* [EXERCISE INSTRUCTIONS]: Please take the records that follow and repeat exactly the lines starting with the line with "Image resolution: width=690 pixels, height=467" and going on through the line with "Given: Click the top command search bar".

(INFORMATION PROVIDED Opens)

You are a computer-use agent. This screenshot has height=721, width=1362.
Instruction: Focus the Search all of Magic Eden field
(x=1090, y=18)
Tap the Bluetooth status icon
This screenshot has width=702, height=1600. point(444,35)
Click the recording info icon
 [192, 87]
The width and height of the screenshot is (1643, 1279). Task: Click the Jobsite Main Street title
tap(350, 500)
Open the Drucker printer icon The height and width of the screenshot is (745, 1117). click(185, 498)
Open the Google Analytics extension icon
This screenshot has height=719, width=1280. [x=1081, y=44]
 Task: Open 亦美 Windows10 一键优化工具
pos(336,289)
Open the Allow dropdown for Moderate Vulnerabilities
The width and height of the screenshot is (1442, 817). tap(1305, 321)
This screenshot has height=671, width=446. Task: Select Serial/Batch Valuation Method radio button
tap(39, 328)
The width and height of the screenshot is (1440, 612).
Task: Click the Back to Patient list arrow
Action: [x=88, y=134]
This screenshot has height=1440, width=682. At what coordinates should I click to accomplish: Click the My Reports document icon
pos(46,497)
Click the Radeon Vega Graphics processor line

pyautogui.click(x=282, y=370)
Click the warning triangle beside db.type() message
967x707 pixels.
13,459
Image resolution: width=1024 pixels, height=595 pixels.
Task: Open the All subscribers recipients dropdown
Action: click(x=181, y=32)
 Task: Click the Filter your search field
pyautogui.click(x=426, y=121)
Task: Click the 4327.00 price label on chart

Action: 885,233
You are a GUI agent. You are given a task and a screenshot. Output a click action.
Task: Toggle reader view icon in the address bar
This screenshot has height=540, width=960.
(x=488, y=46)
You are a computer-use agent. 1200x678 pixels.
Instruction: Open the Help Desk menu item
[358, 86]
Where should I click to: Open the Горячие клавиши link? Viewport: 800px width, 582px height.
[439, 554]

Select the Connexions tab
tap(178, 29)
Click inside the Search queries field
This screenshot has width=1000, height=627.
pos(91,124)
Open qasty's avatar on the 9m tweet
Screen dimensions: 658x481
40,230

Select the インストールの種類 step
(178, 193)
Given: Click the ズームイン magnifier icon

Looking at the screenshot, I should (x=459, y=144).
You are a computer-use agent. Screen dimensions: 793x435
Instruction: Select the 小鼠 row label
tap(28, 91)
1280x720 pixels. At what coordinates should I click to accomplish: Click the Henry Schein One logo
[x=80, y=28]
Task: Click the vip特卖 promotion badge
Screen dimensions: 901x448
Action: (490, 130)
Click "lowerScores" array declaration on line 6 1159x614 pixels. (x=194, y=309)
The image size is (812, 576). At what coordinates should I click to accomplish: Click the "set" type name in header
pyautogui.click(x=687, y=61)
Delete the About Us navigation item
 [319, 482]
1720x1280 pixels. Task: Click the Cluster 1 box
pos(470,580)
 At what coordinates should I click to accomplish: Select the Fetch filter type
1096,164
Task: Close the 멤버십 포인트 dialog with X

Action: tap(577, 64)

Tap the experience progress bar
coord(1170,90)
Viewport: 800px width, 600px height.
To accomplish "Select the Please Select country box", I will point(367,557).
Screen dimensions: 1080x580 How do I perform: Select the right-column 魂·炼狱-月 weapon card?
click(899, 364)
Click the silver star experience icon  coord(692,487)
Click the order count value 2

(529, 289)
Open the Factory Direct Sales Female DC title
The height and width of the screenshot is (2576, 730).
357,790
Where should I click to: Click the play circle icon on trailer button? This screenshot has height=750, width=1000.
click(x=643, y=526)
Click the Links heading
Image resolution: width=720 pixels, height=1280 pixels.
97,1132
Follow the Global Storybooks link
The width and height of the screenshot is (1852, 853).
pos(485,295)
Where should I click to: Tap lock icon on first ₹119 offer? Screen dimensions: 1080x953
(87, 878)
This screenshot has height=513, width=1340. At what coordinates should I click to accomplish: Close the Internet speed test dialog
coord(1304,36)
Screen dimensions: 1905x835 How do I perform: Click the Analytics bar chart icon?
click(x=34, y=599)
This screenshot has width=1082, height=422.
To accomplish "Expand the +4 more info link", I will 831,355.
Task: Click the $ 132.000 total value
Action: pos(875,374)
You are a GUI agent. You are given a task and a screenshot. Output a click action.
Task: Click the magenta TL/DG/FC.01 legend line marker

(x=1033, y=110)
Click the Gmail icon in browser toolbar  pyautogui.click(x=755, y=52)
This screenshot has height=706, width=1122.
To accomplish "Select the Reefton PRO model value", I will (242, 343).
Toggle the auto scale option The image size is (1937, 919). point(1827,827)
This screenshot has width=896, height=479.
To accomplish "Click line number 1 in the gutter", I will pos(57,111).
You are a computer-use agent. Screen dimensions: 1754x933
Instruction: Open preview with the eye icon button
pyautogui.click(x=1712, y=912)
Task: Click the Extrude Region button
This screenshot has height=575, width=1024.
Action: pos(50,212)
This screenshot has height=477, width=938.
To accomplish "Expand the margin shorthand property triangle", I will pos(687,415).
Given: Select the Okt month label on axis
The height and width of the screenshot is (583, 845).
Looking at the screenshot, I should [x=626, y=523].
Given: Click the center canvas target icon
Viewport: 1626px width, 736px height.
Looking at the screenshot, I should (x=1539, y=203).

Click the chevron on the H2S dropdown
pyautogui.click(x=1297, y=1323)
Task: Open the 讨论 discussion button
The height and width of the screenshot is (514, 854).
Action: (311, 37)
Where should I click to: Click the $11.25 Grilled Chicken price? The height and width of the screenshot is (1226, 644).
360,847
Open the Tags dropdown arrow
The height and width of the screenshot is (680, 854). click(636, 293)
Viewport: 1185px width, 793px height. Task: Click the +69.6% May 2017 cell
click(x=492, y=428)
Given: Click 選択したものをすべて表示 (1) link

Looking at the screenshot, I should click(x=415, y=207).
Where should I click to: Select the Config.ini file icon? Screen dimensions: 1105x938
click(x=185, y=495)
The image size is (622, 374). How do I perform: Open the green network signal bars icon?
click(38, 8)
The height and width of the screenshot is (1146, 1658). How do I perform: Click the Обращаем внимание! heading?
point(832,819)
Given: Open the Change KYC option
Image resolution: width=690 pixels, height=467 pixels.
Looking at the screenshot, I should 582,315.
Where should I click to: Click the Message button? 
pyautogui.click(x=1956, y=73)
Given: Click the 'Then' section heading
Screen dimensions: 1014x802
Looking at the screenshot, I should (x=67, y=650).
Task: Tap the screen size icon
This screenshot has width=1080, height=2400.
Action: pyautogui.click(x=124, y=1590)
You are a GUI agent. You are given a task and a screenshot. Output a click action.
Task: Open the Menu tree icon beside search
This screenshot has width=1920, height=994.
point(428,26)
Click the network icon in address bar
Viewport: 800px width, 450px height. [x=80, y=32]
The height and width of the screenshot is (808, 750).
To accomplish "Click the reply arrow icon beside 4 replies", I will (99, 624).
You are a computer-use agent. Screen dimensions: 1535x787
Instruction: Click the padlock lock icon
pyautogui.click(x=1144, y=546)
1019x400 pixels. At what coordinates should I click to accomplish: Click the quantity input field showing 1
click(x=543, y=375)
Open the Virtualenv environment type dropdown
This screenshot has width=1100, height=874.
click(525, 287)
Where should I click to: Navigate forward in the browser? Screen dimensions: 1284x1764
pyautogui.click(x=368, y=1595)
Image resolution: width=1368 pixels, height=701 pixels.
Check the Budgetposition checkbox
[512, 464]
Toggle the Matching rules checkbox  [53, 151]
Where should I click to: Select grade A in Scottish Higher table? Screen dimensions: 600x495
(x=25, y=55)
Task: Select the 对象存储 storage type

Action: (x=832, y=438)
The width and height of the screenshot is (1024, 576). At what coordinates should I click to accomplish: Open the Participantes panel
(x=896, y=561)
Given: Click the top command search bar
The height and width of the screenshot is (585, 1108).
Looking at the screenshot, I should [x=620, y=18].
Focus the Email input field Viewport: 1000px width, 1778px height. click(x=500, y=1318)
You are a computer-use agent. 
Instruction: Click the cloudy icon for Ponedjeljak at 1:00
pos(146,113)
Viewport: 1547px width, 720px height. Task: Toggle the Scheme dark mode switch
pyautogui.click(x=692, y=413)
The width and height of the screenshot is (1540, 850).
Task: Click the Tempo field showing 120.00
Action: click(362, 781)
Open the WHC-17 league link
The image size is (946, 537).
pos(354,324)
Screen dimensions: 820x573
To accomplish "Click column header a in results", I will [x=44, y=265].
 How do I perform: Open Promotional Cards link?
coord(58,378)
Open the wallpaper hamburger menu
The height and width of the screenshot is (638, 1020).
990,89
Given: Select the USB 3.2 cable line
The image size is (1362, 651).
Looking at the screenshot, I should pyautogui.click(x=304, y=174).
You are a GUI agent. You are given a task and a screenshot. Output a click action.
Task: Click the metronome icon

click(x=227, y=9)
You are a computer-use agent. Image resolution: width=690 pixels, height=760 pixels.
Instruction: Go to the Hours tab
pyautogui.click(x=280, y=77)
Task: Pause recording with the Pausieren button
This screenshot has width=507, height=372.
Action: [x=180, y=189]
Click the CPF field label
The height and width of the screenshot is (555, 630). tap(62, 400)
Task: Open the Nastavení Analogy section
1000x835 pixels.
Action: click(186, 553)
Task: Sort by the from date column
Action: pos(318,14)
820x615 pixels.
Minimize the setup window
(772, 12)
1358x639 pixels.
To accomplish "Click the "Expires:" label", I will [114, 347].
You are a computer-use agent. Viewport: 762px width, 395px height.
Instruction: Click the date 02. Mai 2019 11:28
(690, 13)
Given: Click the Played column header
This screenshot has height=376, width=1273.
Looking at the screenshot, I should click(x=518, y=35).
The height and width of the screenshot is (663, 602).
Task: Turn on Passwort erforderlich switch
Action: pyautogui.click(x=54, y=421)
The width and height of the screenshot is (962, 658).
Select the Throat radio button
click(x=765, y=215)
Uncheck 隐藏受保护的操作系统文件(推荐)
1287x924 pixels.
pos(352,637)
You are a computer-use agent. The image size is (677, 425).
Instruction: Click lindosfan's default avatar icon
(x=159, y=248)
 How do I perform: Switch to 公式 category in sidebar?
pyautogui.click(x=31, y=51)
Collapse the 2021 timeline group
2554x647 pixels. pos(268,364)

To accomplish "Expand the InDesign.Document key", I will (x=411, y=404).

(INFORMATION PROVIDED Closes)

* [EXPECTED OUTPUT]:
Image resolution: width=690 pixels, height=467 pixels.
Looking at the screenshot, I should 582,315.
Where should I click to: Click the Message button? 
pyautogui.click(x=1956, y=73)
Given: Click the 'Then' section heading
Screen dimensions: 1014x802
Looking at the screenshot, I should (x=67, y=650).
Task: Tap the screen size icon
This screenshot has width=1080, height=2400.
Action: pyautogui.click(x=124, y=1590)
You are a GUI agent. You are given a task and a screenshot. Output a click action.
Task: Open the Menu tree icon beside search
This screenshot has width=1920, height=994.
point(428,26)
Click the network icon in address bar
Viewport: 800px width, 450px height. [x=80, y=32]
The height and width of the screenshot is (808, 750).
To accomplish "Click the reply arrow icon beside 4 replies", I will (99, 624).
You are a computer-use agent. Screen dimensions: 1535x787
Instruction: Click the padlock lock icon
pyautogui.click(x=1144, y=546)
1019x400 pixels. At what coordinates should I click to accomplish: Click the quantity input field showing 1
click(x=543, y=375)
Open the Virtualenv environment type dropdown
This screenshot has width=1100, height=874.
click(525, 287)
Where should I click to: Navigate forward in the browser? Screen dimensions: 1284x1764
pyautogui.click(x=368, y=1595)
Image resolution: width=1368 pixels, height=701 pixels.
Check the Budgetposition checkbox
[512, 464]
Toggle the Matching rules checkbox  [53, 151]
Where should I click to: Select grade A in Scottish Higher table? Screen dimensions: 600x495
(x=25, y=55)
Task: Select the 对象存储 storage type

Action: (x=832, y=438)
The width and height of the screenshot is (1024, 576). At what coordinates should I click to accomplish: Open the Participantes panel
(x=896, y=561)
Given: Click the top command search bar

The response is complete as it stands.